→ **EXERCISE INSTRUCTIONS**: Lay out the lines below as a numbered list, leaving out blank lines. Begin at the line that contains "Where should I click to: Open the Administrator" and stop after the line that contains "pos(181,167)".

* start DATA PROVIDED *

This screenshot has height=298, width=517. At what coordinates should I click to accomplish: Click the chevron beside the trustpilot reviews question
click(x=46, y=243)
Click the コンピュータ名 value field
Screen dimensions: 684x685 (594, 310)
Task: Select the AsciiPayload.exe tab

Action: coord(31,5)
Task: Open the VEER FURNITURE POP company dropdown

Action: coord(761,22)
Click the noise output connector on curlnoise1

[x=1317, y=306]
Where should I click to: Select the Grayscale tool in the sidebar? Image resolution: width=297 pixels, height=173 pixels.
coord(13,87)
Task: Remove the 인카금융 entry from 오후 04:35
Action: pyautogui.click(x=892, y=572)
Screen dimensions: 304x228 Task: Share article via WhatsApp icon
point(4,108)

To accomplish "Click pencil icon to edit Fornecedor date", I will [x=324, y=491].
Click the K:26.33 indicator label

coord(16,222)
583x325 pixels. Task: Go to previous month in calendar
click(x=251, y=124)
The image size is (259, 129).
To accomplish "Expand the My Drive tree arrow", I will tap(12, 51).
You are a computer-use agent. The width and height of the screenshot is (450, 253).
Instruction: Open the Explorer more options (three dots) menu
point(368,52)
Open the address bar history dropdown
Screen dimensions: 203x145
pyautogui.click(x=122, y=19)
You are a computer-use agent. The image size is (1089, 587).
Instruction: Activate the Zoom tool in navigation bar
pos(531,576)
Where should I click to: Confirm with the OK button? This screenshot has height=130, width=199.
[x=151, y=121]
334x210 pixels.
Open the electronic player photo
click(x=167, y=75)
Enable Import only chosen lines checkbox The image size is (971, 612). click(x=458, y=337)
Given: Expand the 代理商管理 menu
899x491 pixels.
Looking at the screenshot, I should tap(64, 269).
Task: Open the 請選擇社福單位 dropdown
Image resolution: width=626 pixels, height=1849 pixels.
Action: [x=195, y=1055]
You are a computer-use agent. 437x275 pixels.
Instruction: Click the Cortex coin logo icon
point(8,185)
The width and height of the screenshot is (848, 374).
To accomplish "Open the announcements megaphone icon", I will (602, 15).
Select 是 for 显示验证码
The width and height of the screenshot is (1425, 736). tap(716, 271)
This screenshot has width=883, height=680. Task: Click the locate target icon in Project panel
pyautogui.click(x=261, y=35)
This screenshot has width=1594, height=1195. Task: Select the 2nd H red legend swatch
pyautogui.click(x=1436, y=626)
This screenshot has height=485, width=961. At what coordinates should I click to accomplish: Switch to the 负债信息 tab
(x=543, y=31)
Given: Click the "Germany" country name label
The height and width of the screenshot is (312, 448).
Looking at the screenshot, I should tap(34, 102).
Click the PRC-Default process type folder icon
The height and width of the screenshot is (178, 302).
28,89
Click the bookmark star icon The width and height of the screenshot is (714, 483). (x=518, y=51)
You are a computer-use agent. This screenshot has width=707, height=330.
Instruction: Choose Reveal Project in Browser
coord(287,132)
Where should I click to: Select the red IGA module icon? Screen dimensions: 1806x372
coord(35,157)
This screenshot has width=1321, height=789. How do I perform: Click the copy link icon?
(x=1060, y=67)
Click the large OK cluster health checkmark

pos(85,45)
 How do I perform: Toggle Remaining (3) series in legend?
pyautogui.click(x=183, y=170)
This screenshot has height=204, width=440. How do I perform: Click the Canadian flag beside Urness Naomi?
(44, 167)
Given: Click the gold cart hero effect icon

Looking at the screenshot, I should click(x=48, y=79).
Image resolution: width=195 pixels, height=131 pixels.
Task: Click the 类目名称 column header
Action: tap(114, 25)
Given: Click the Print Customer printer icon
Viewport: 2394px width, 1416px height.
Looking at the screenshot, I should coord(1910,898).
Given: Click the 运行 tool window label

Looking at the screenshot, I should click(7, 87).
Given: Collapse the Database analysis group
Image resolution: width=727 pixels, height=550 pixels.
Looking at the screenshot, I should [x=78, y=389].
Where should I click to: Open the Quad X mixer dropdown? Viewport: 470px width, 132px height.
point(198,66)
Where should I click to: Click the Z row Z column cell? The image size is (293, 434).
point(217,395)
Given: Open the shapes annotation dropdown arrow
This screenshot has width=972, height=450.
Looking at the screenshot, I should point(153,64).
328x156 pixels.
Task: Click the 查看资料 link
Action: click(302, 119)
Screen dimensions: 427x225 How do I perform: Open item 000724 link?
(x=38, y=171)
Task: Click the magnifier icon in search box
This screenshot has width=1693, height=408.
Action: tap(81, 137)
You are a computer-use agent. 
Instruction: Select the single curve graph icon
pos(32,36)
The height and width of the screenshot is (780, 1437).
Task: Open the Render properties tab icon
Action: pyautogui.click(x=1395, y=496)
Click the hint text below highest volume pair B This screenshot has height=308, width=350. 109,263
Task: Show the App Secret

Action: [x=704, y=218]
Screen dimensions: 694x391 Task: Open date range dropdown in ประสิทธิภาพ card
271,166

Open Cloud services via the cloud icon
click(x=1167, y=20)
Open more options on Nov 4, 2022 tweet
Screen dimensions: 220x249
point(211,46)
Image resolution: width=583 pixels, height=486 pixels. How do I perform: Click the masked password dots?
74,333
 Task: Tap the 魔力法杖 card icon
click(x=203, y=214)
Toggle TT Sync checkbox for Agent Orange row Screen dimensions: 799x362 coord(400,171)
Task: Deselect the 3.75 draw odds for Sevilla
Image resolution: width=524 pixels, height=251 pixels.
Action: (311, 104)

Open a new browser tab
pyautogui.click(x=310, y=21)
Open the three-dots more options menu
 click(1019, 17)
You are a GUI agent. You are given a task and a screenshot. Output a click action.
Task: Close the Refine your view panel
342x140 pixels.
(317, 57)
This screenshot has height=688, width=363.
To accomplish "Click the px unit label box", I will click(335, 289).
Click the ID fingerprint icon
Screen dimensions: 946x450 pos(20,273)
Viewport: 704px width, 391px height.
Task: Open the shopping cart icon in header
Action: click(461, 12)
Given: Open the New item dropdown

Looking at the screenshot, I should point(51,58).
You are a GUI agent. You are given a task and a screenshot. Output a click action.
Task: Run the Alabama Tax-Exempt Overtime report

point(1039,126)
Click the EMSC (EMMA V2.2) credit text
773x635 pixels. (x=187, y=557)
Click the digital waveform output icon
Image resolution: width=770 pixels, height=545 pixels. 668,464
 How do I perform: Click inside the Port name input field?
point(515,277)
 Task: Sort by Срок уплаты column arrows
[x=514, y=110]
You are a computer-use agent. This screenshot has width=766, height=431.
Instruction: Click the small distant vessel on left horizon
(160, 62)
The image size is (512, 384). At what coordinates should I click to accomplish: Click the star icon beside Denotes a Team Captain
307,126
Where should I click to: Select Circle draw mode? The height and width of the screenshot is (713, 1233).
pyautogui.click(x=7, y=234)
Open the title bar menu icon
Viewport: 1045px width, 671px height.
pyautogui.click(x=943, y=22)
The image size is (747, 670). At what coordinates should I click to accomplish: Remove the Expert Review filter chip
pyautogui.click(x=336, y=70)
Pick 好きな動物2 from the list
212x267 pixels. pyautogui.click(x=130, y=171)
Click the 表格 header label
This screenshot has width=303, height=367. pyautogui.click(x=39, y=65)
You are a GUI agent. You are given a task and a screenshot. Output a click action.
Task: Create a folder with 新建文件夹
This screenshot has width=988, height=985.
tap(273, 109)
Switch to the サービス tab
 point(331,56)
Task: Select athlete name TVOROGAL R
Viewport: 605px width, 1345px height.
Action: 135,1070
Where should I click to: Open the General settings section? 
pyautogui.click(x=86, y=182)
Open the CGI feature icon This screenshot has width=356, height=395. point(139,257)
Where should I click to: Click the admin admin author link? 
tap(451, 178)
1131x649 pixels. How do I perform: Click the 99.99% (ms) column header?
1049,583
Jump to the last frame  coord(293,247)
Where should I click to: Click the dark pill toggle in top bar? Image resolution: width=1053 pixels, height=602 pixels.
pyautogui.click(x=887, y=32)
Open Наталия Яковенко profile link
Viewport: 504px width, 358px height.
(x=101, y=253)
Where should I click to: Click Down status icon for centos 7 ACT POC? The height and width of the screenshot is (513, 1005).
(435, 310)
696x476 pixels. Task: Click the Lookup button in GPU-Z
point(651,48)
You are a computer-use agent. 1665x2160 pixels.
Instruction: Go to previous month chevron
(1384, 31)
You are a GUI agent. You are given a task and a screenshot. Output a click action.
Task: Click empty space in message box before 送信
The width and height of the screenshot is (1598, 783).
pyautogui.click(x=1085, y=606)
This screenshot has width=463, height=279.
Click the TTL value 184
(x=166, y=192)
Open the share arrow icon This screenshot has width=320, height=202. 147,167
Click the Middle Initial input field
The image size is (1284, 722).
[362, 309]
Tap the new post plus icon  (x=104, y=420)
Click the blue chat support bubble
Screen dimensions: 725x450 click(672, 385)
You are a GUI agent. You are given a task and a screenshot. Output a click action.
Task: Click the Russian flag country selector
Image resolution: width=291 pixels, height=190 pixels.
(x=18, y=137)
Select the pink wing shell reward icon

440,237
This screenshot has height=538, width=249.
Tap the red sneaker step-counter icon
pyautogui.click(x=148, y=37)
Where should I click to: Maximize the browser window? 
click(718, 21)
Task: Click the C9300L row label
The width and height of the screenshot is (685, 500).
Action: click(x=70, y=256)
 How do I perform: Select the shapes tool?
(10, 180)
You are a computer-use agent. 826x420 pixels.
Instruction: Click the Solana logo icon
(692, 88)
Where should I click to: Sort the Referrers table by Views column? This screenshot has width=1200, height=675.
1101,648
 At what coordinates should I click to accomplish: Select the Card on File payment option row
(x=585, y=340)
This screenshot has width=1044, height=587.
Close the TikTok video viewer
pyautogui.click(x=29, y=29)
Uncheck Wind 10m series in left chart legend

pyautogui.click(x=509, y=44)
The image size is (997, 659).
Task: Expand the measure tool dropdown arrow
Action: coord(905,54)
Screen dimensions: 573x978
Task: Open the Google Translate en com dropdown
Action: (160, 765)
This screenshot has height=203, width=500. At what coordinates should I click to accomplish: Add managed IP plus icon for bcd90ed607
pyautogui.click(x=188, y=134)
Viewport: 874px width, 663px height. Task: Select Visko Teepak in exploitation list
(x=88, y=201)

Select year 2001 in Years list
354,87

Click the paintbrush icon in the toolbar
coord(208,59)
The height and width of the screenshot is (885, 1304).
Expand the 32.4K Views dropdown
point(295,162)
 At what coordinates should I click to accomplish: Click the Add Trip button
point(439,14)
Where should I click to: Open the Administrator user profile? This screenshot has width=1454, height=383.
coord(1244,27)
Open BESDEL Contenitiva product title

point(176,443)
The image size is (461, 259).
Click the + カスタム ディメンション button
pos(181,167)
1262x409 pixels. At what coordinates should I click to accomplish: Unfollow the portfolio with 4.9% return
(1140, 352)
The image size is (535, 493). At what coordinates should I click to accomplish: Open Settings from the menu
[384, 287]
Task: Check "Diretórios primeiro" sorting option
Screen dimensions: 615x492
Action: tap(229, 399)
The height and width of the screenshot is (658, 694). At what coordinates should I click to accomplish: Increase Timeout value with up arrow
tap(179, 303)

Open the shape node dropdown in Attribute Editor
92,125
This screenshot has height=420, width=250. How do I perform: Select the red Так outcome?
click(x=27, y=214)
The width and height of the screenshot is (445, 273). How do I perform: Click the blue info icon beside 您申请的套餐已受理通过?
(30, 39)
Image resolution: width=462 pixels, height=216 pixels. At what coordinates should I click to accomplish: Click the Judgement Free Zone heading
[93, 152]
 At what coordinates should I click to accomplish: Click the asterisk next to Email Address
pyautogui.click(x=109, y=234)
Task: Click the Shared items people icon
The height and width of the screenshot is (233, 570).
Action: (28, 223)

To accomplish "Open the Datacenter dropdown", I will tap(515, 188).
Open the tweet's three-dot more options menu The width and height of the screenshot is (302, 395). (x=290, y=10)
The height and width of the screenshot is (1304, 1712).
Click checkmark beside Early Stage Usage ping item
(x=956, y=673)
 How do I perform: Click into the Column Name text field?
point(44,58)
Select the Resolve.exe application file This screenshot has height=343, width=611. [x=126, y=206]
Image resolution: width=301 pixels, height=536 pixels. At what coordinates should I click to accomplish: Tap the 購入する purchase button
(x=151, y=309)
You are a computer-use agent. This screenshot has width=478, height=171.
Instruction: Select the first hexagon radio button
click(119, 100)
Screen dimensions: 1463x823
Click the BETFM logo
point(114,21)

* end DATA PROVIDED *

→ **TASK OUTPUT**:
1. Where should I click to: Open the Administrator user profile? This screenshot has width=1454, height=383.
2. coord(1244,27)
3. Open BESDEL Contenitiva product title
4. point(176,443)
5. The image size is (461, 259).
6. Click the + カスタム ディメンション button
7. pos(181,167)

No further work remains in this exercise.